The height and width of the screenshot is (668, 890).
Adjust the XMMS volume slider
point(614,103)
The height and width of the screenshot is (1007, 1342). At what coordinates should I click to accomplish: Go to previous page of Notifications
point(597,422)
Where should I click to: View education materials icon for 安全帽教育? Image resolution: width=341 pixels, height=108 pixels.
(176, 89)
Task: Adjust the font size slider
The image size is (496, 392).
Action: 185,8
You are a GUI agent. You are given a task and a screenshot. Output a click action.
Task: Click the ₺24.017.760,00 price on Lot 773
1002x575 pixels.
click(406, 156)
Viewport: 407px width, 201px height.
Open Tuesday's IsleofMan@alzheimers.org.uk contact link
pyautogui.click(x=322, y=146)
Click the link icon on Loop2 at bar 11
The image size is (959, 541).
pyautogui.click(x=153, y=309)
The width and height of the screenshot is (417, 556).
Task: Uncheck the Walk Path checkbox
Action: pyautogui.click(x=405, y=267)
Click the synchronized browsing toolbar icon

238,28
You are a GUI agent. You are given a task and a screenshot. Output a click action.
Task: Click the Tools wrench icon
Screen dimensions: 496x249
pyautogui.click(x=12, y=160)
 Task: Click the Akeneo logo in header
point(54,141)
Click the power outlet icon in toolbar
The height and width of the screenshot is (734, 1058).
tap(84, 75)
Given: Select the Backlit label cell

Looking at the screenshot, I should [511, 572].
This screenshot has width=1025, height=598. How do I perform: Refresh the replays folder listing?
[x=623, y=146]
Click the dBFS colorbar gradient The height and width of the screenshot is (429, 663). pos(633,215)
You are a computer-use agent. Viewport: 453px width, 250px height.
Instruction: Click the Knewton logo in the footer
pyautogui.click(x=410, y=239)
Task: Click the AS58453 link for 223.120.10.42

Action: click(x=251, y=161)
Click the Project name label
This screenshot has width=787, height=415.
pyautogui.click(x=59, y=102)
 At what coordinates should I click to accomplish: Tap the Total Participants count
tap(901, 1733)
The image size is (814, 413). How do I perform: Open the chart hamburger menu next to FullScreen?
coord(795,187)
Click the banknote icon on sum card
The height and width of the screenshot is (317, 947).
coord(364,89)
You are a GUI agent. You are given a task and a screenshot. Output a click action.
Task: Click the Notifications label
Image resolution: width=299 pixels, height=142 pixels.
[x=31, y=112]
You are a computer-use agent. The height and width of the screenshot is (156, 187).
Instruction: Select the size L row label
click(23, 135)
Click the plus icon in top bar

◆ **ABOUT THIS TASK**:
The records above are to be repeated in full, word for word.

◆ **OUTPUT OF THE EXERCISE**:
The height and width of the screenshot is (668, 890).
Adjust the XMMS volume slider
point(614,103)
The height and width of the screenshot is (1007, 1342). At what coordinates should I click to accomplish: Go to previous page of Notifications
point(597,422)
Where should I click to: View education materials icon for 安全帽教育? Image resolution: width=341 pixels, height=108 pixels.
(176, 89)
Task: Adjust the font size slider
The image size is (496, 392).
Action: 185,8
You are a GUI agent. You are given a task and a screenshot. Output a click action.
Task: Click the ₺24.017.760,00 price on Lot 773
1002x575 pixels.
click(406, 156)
Viewport: 407px width, 201px height.
Open Tuesday's IsleofMan@alzheimers.org.uk contact link
pyautogui.click(x=322, y=146)
Click the link icon on Loop2 at bar 11
The image size is (959, 541).
pyautogui.click(x=153, y=309)
The width and height of the screenshot is (417, 556).
Task: Uncheck the Walk Path checkbox
Action: pyautogui.click(x=405, y=267)
Click the synchronized browsing toolbar icon

238,28
You are a GUI agent. You are given a task and a screenshot. Output a click action.
Task: Click the Tools wrench icon
Screen dimensions: 496x249
pyautogui.click(x=12, y=160)
 Task: Click the Akeneo logo in header
point(54,141)
Click the power outlet icon in toolbar
The height and width of the screenshot is (734, 1058).
tap(84, 75)
Given: Select the Backlit label cell

Looking at the screenshot, I should [511, 572].
This screenshot has width=1025, height=598. How do I perform: Refresh the replays folder listing?
[x=623, y=146]
Click the dBFS colorbar gradient The height and width of the screenshot is (429, 663). pos(633,215)
You are a computer-use agent. Viewport: 453px width, 250px height.
Instruction: Click the Knewton logo in the footer
pyautogui.click(x=410, y=239)
Task: Click the AS58453 link for 223.120.10.42

Action: click(x=251, y=161)
Click the Project name label
This screenshot has width=787, height=415.
pyautogui.click(x=59, y=102)
 At what coordinates should I click to accomplish: Tap the Total Participants count
tap(901, 1733)
The image size is (814, 413). How do I perform: Open the chart hamburger menu next to FullScreen?
coord(795,187)
Click the banknote icon on sum card
The height and width of the screenshot is (317, 947).
coord(364,89)
You are a GUI agent. You are given a task and a screenshot. Output a click action.
Task: Click the Notifications label
Image resolution: width=299 pixels, height=142 pixels.
[x=31, y=112]
You are a computer-use agent. The height and width of the screenshot is (156, 187).
Instruction: Select the size L row label
click(23, 135)
Click the plus icon in top bar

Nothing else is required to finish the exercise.